Activity: All of the records must be restated exactly, with every line complete.

Recorded data:

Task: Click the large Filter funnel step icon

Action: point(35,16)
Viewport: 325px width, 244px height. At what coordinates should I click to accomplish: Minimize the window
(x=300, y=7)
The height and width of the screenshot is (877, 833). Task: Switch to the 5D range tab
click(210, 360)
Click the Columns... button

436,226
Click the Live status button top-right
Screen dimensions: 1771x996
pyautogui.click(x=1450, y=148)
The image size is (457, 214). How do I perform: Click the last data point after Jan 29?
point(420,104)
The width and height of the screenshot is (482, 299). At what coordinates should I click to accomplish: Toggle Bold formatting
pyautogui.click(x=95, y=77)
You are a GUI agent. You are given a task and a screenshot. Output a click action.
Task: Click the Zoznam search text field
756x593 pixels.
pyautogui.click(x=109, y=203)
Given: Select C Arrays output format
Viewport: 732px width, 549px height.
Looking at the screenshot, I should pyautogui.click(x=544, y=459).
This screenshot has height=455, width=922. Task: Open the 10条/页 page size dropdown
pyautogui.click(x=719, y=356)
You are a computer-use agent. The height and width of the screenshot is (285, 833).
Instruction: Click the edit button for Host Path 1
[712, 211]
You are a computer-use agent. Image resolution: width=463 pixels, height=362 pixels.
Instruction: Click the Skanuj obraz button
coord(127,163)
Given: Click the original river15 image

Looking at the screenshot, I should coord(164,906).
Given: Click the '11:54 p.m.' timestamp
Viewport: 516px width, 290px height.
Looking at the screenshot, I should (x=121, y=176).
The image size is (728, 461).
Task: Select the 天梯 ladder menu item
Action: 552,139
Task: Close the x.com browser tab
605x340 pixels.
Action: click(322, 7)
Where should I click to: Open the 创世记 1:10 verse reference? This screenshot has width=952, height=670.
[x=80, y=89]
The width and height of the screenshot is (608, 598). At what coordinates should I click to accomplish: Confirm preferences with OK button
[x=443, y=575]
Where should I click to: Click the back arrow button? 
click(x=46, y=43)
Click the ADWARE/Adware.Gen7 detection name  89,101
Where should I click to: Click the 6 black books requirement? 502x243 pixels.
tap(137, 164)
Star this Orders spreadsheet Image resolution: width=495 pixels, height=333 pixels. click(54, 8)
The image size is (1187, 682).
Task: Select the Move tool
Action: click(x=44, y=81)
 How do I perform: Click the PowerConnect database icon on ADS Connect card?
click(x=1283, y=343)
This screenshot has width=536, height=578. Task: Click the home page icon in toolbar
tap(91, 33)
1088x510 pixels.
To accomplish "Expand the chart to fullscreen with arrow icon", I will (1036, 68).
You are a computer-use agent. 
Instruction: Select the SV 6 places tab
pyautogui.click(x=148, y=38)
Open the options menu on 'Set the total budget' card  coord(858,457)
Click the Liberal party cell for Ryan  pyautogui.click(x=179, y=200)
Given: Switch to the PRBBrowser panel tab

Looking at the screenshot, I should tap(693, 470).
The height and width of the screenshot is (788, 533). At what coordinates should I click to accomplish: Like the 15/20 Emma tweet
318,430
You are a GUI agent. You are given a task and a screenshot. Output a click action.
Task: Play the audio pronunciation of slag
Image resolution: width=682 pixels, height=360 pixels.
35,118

Worked solution:
Task: Click the large Filter funnel step icon

Action: point(35,16)
Viewport: 325px width, 244px height. At what coordinates should I click to accomplish: Minimize the window
(x=300, y=7)
The height and width of the screenshot is (877, 833). Task: Switch to the 5D range tab
click(210, 360)
Click the Columns... button

436,226
Click the Live status button top-right
Screen dimensions: 1771x996
pyautogui.click(x=1450, y=148)
The image size is (457, 214). How do I perform: Click the last data point after Jan 29?
point(420,104)
The width and height of the screenshot is (482, 299). At what coordinates should I click to accomplish: Toggle Bold formatting
pyautogui.click(x=95, y=77)
You are a GUI agent. You are given a task and a screenshot. Output a click action.
Task: Click the Zoznam search text field
756x593 pixels.
pyautogui.click(x=109, y=203)
Given: Select C Arrays output format
Viewport: 732px width, 549px height.
Looking at the screenshot, I should pyautogui.click(x=544, y=459).
This screenshot has height=455, width=922. Task: Open the 10条/页 page size dropdown
pyautogui.click(x=719, y=356)
You are a computer-use agent. The height and width of the screenshot is (285, 833).
Instruction: Click the edit button for Host Path 1
[712, 211]
You are a computer-use agent. Image resolution: width=463 pixels, height=362 pixels.
Instruction: Click the Skanuj obraz button
coord(127,163)
Given: Click the original river15 image

Looking at the screenshot, I should coord(164,906).
Given: Click the '11:54 p.m.' timestamp
Viewport: 516px width, 290px height.
Looking at the screenshot, I should (x=121, y=176).
The image size is (728, 461).
Task: Select the 天梯 ladder menu item
Action: 552,139
Task: Close the x.com browser tab
605x340 pixels.
Action: click(322, 7)
Where should I click to: Open the 创世记 1:10 verse reference? This screenshot has width=952, height=670.
[x=80, y=89]
The width and height of the screenshot is (608, 598). At what coordinates should I click to accomplish: Confirm preferences with OK button
[x=443, y=575]
Where should I click to: Click the back arrow button? 
click(x=46, y=43)
Click the ADWARE/Adware.Gen7 detection name  89,101
Where should I click to: Click the 6 black books requirement? 502x243 pixels.
tap(137, 164)
Star this Orders spreadsheet Image resolution: width=495 pixels, height=333 pixels. click(54, 8)
The image size is (1187, 682).
Task: Select the Move tool
Action: click(x=44, y=81)
 How do I perform: Click the PowerConnect database icon on ADS Connect card?
click(x=1283, y=343)
This screenshot has width=536, height=578. Task: Click the home page icon in toolbar
tap(91, 33)
1088x510 pixels.
To accomplish "Expand the chart to fullscreen with arrow icon", I will (1036, 68).
You are a computer-use agent. 
Instruction: Select the SV 6 places tab
pyautogui.click(x=148, y=38)
Open the options menu on 'Set the total budget' card  coord(858,457)
Click the Liberal party cell for Ryan  pyautogui.click(x=179, y=200)
Given: Switch to the PRBBrowser panel tab

Looking at the screenshot, I should tap(693, 470).
The height and width of the screenshot is (788, 533). At what coordinates should I click to accomplish: Like the 15/20 Emma tweet
318,430
You are a GUI agent. You are given a task and a screenshot. Output a click action.
Task: Play the audio pronunciation of slag
Image resolution: width=682 pixels, height=360 pixels.
35,118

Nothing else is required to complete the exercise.